Click for large map image.

  • Homan Square revealed: how Chicago police 'disappeared' 7,000 people (The Guardian) Guardian lawsuit exposes fullest scale yet of detentions at off-the-books interrogation warehouse, while attorneys describe find-your-client chase across Chicago as 'something from a Bond movie'. From August 2004 to June 2015, nearly 6,000 of those held at the facility were black, which represents more than twice the proportion of the city's population. But only 68 of those held were allowed access to attorneys or a public notice of their whereabouts, internal police records show. Good video of less than 3 minutes viewing time accompanies the article.


  • Thousands rush into Croatia as police reopen Serbia border (Associated Press) Thousands of people trying to reach the heart of Europe surged across Serbia's border into Croatia on Monday after authorities eased restrictions that had left them stranded for days in ankle-deep mud and rain. The miserable wave of humanity left behind a field scattered with soaked blankets, mud-caked clothing and water-logged tents as they headed for Slovenia, the next obstacle to their quest to reach richer European Union nations via the Balkans. Monday's surprise move allowed an estimated 3,000 more migrants to enter Croatia bound for its small Alpine neighbor, which also has been struggling to slow the flow of humanity across its frontiers - and faced another wave of trekkers seeking to reach Austria and Germany to the north.

  • Migrant crisis: Slovenia eases border restrictions for thousands (BBC News) This article has map showing th "new way north".



  • As winter looms, Germany struggles to find homes for refugees (Reuters) With the approach of winter, authorities are scrambling to find warm places to stay for the thousands of refugees streaming into Germany every day. In desperation, they have turned to sports halls, youth hostels and empty office buildings. But as these options dry up, tent cities have become the fall-back plan: despite falling temperatures, a survey by German newspaper Die Welt showed at least 42,000 refugees were still living in tents.


  • Know Them By Their Deeds (Foreign Policy) The author says we may not know the identity of those behind the Ankara bombings, but their intention is clear: to undermine moderates and deepen divisions within Turkish society. This generalization introduces an in-depth discussion of the complex forces at play in the region.


  • China State Steel Firm to Default After Government Said to Help (Bloomberg) A Chinese state-owned steel trader is set to default on a bond payment even after the government was said to have stepped in to help, highlighting worsening corporate finances as an economic slowdown deepens. Sinosteel Co. will delay an interest payment due Tuesday on 2 billion yuan ($314.5 million) of 5.3% notes that mature in 2017, according to a statement on Chinabond's website Monday.

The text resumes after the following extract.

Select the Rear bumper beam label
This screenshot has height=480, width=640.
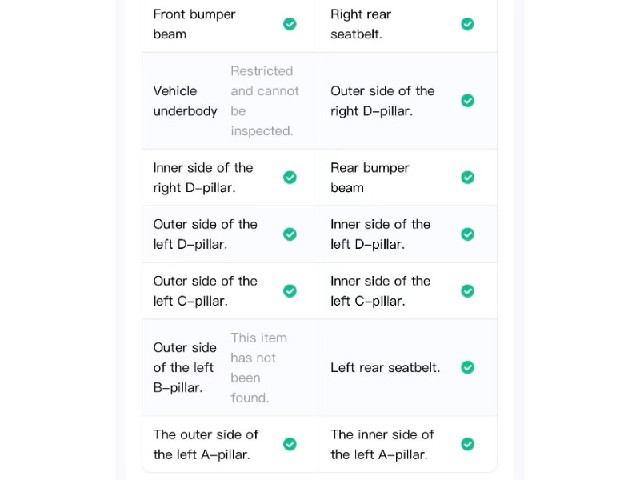[370, 178]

  • Canada election: Liberals sweep to power (BBC News) Canada's Liberal Party has decisively won parliamentary elections, ending nine years of Conservative rule, partial results show. The Liberals, led by Justin Trudeau, are leading in 185 electoral districts. The son of late Prime Minister Pierre Trudeau is now poised to form a majority government, Canada's CBC and CTV networks predict. Incumbent Conservative PM Stephen Harper - whose party is leading in 103 districts - accepted defeat. Speaking after the polls closed, he said he had already congratulated Mr Trudeau, saying the Conservatives would accept the results "without hesitation". But it was not just the Conservatives that were swept aside in the landslide: The left-leaning New Democratic Party (NDP) is on course to win 41 seats, less than half the number they held in the outgoing parliament.